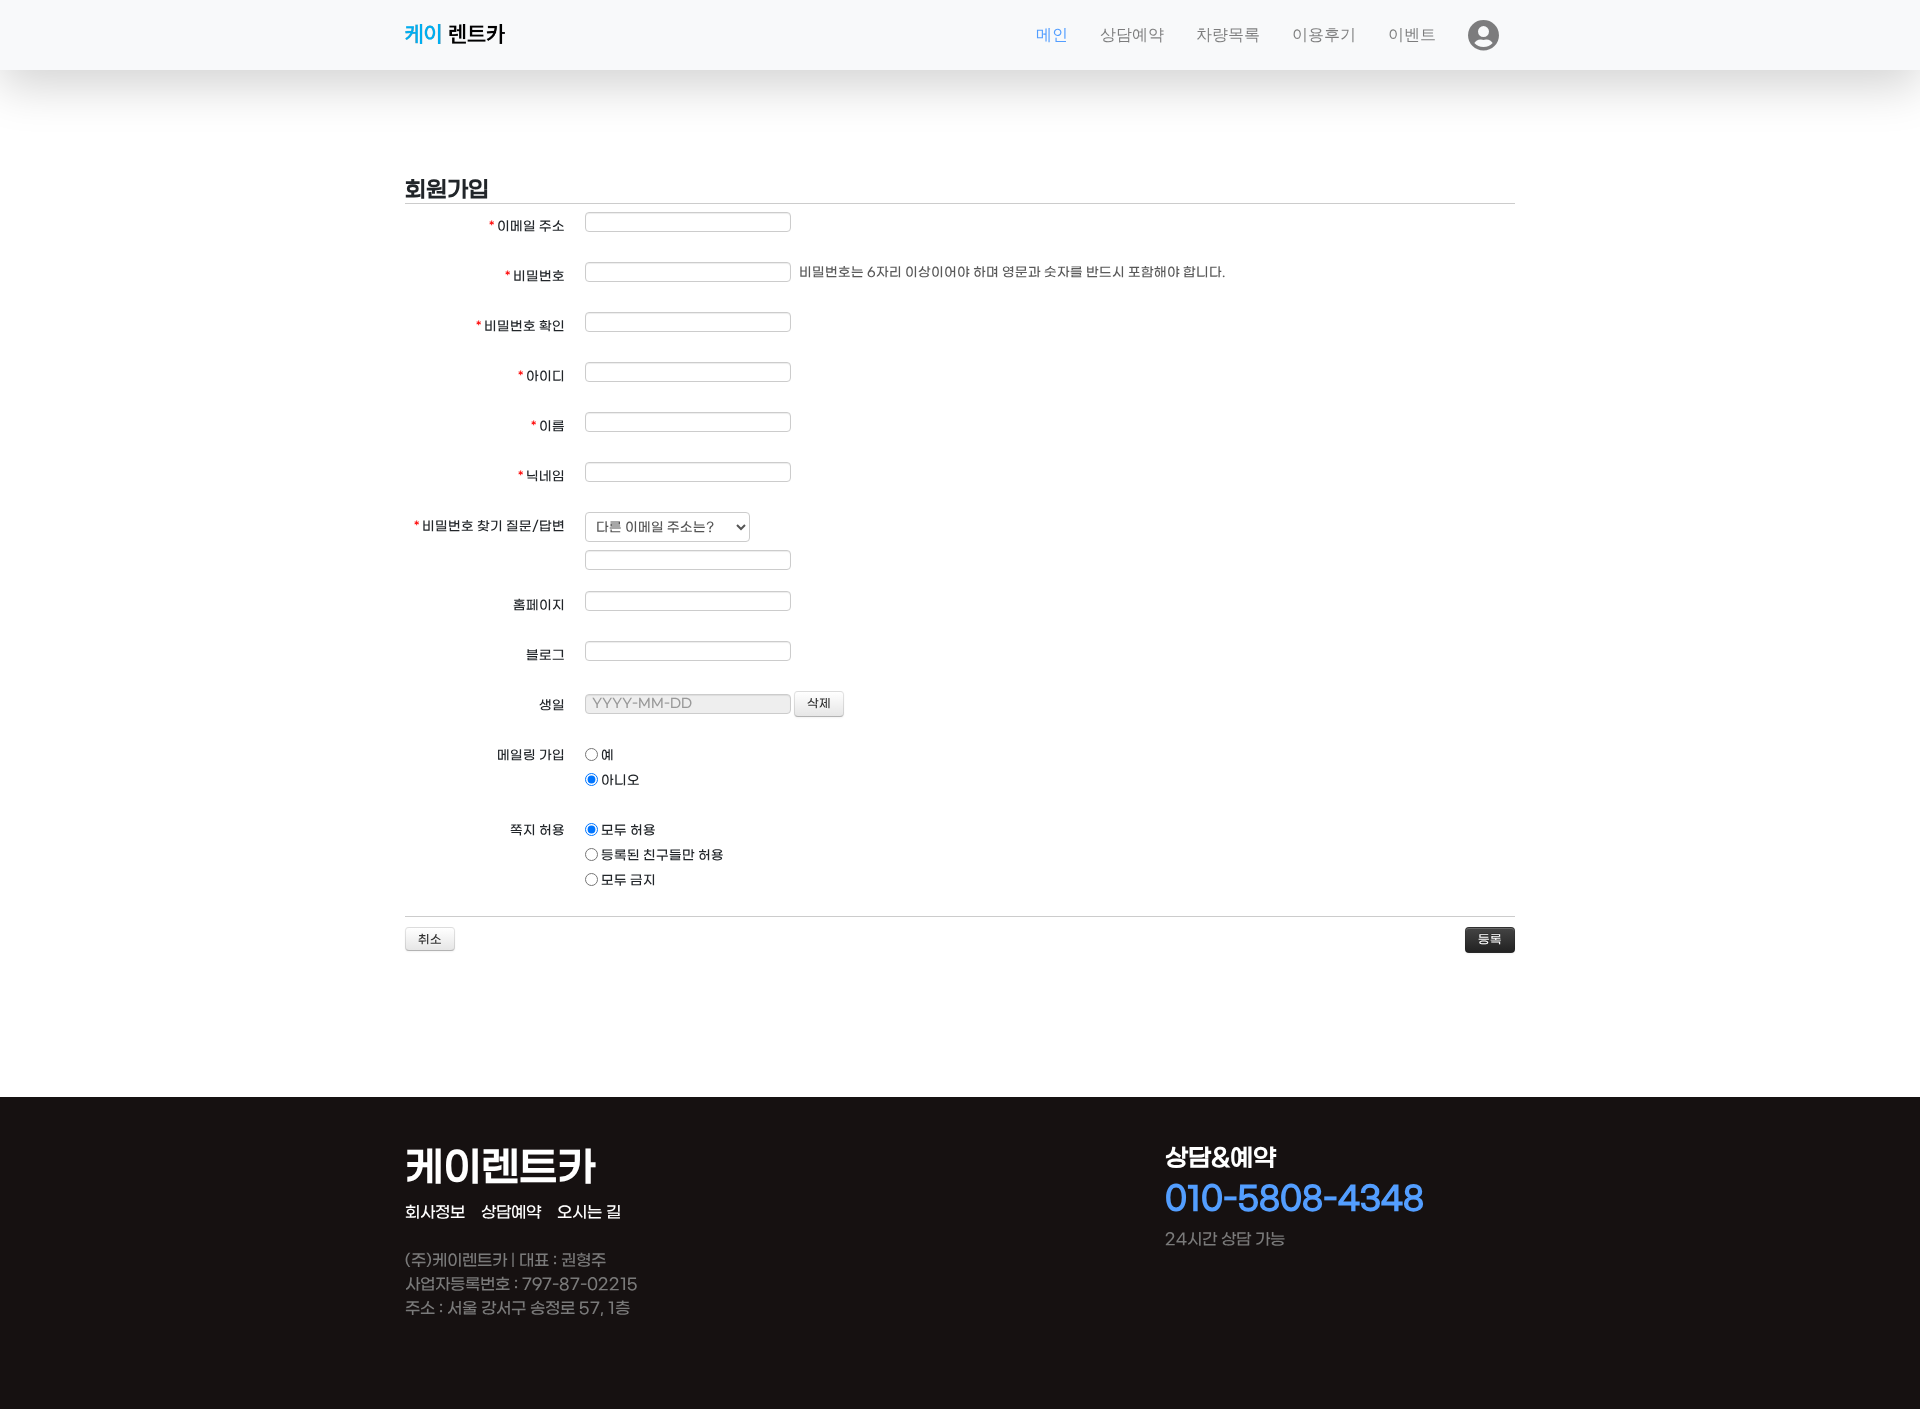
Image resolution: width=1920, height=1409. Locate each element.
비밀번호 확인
* * *
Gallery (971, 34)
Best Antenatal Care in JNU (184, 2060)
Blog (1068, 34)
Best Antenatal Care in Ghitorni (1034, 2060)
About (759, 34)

How to complete this task —
Copy range, inclusive: the line holding "Gallery (971, 34)" to the line holding "About (759, 34)". Reproduce exactly those lines of the records above and no others.

Exercise result —
Gallery (971, 34)
Best Antenatal Care in JNU (184, 2060)
Blog (1068, 34)
Best Antenatal Care in Ghitorni (1034, 2060)
About (759, 34)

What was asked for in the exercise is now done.